The contribution of time factor (Month) was the highest, which was 10.6% in GAMs (Table 4). From April to June, as the month increased, fish larvae density first increased and then decreased (Figure 2a). Fish larvae density increased gradually from April to May and reached a peak in May, and then decreased sharply from May to June.
The contribution of spatial factors (Lon, Lat, Depth, Distance) was 15.7%, of which the contribution of Lon is 6.3% in GAMs (Table 4). In the range of 110.5° to 112.0° E, fish larvae density remained at a high level. In the range of 112.0° to 113.75° E, fish larvae density decreased sharply with the increase of longitude (Figure 2b). The contribution of Lat was 1.3% in GAMs (Table 4). In the range of 19.8° to 21° N, fish larvae density remained at a high level, the confidence interval decreased and the confidence level increased. In the range of 21°–22° N, with the increase of latitude, fish larvae density decreased slowly, the confidence interval increased and the confidence level decreased (Figure 2e). The contribution of depth was 3.9% (Table 4). In the range of 40–70 m, fish larvae density decreased with the increase of depth. In the range of 0–40 m, fish larvae density was stable at a higher level, the confidence interval decreased and the confidence level increased (Figure 2d). The contribution of distance was 4.2% (Table 4). In the range of 0–30 km, fish larvae density increased with the increase of offshore distance, the confidence interval decreased and the confidence level increased. In the range of 30–60 km, fish larvae density decreased with the increase of offshore distance; the confidence interval increased and the confidence level decreased (Figure 2f).
Environmental factors (SST, SSS) contributed 14% of which SST contributed 7% in GAMs (Table 4). In the range of 23–24 °C and 27–30 °C, fish larvae density increased with the increase of SST. In the range of 24–26 °C and 30–32.5 °C, fish larvae density decreased with the increase of SST. As SST increased, the confidence interval increased and the confidence level decreased (Figure 2g). The contribution of SSS was 7% (Table 4). In the range of 24–32 PSU, fish larvae density increased with the increase of SSS, the confidence interval decreased and the confidence level increased; and in the range of 32–34 PSU, fish larvae density decreased with the increase of SSS, the confidence interval decreased and the confidence level increased (Figure 2c). The fish larvae were mainly distributed in the waters of 110.5–112.0° E and 19.8–21° N.

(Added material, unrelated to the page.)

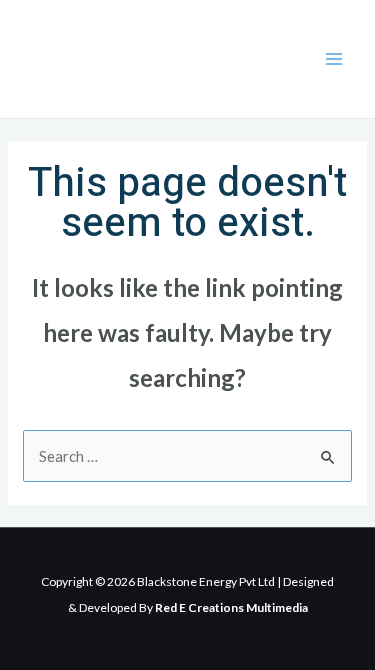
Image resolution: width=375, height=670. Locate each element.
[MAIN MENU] (334, 59)
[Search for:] (187, 456)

3.2. Relationship between Spatiotemporal Variability of Fish Larvae, SST, and SSS

Spatiotemporal distribution of fish larvae and SST in the WGWs (Figure 3) showed that from April to June, with the increase of SST, fish larvae density first increased and then decreased, and the maximum density appeared in May. SST was 22–24 °C in April, 24–27 °C in May, and 27–30 °C in June. High fish larvae density was mainly distributed in the area with SST being 23–24 °C (Figure 3a) in April, in the sea area with SST being 26–27 °C (Figure 3b) in May, and in the area with SST being 28–30 °C (Figure 3c) in June. Fish larvae density in June was lower than that in April and May, and was mainly distributed in the sea area with SST higher than 28 °C (Figure 3c).
From April to June, SSS in the WGWs increased gradually, and waters with high SSS moved to the northwest (Figure 3d–f). High fish larvae density was concentrated in waters with SSS of 33.2–33.5 PSU (Figure 3d), in the area with SSS of 33.7–33.8 PSU (Figure 3e) in May, and in the area with SSS of 33.9–34.2 PSU (Figure 3f) in June.

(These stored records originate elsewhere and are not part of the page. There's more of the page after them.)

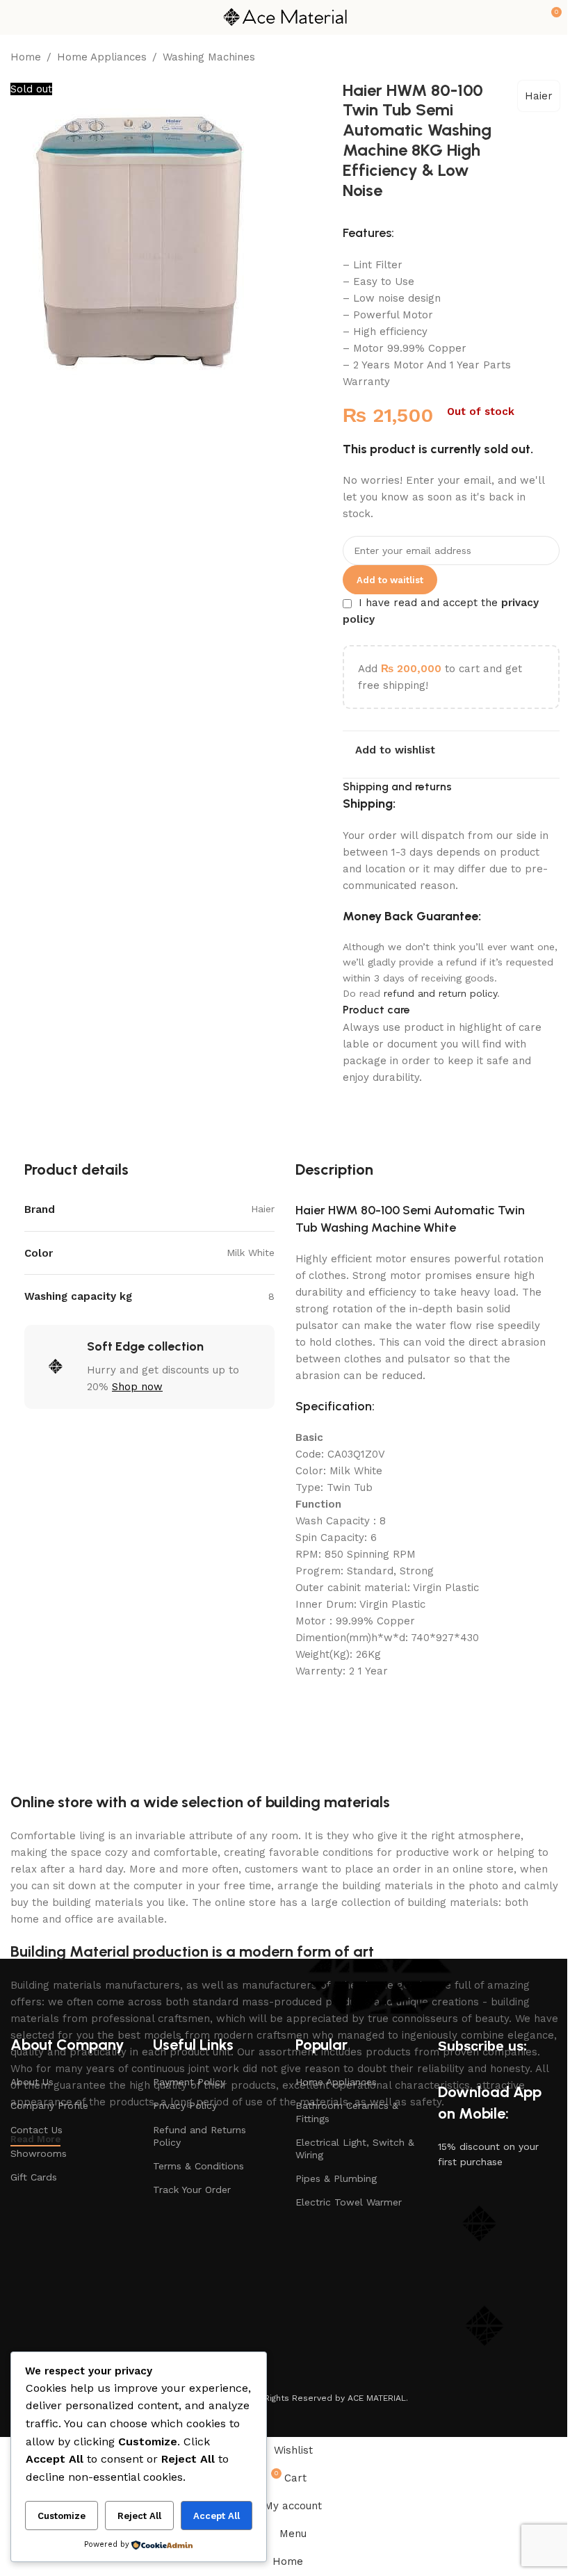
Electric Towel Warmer (348, 2202)
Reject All (139, 2516)
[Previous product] (518, 58)
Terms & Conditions (198, 2165)
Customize (62, 2516)
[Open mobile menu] (15, 17)
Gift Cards (33, 2177)
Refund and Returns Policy (199, 2136)
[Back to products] (534, 58)
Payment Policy (189, 2081)
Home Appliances (102, 57)
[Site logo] (285, 16)
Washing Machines (209, 57)
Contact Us (36, 2129)
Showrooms (38, 2153)
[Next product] (551, 58)
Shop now (137, 1386)
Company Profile (49, 2105)
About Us (32, 2081)
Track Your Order (192, 2189)
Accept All (216, 2516)
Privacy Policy (185, 2105)
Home (25, 57)
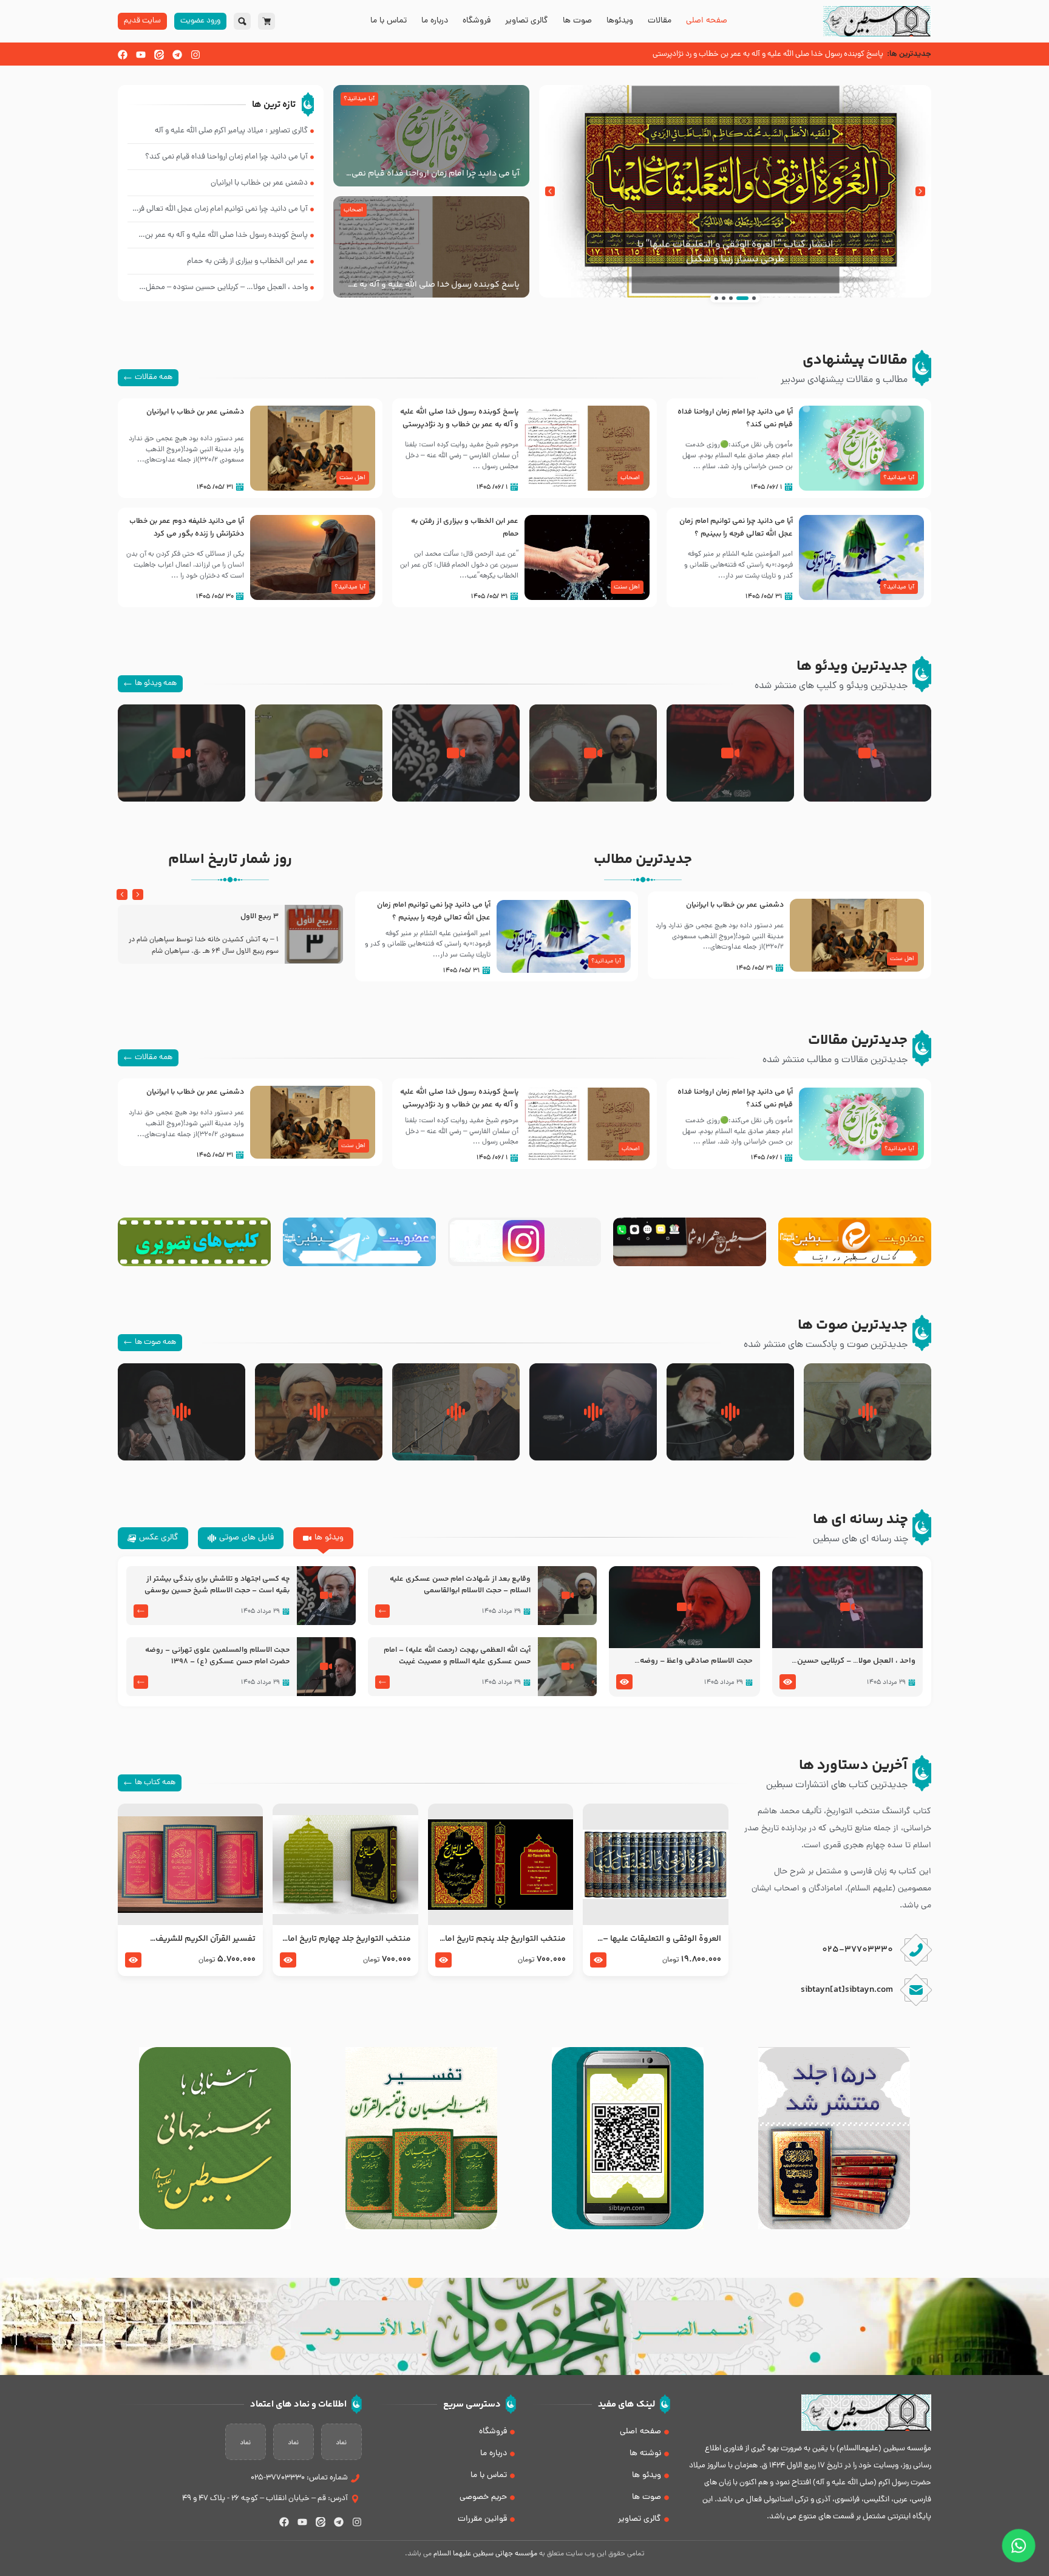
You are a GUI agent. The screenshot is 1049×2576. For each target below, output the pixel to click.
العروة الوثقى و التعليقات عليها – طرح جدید (662, 1939)
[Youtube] (141, 55)
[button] (920, 191)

3.3. Relationship between Spatiotemporal Variability of Fish Larvae, Depth and Slope

Spatiotemporal distribution of fish larvae density, water depth, and slope in the WGWs (Figure 4) showed that in general, fish larvae density in coastal waters was higher than that in offshore waters (Figure 4a). Fish larvae density was high in shallow waters (5–40 m) and low in deep waters (40–80 m, Figure 4a). It reached the peak at a depth of about 40 m (7462.73 10−3.ind m−3); (Figure 4a). Qiongzhou Strait and the area east of Hainan Island have large depth and slope (submarine topography slope > 1°), due to which fish larvae density in this area is generally higher than that in other areas (Figure 4b).

3.4. Spatiotemporal Variability of Center of Gravity (CoG) of Fish Larvae Density

From April to June, the CoG of fish larvae density in the WGWs first moved to the southwest, then to the northeast (Figure 5). The CoG of fish larvae density was near the PRE (111.30° E, 21.03° N) in April, moved to the southwest (111.15° E, 20.76° N) in May, and to the eastern Guangdong waters (111.90° E, 21.16° N) in June. From April to May, the CoG of fish larvae density moved 0.15° N to the south and 0.27° E to the west. From May to June, the CoG of fish larvae density moved 0.75° N to the north and 0.4° E to the East.

4. Discussion

The habitat of fish larvae in the WGWs was connected with local marine ecosystem including SST, SSS, Chl-a, depth, slope, etc. In addition, macrogeographical attributes, seasonal upwelling, and runoff from the Pearl River influenced the habitat.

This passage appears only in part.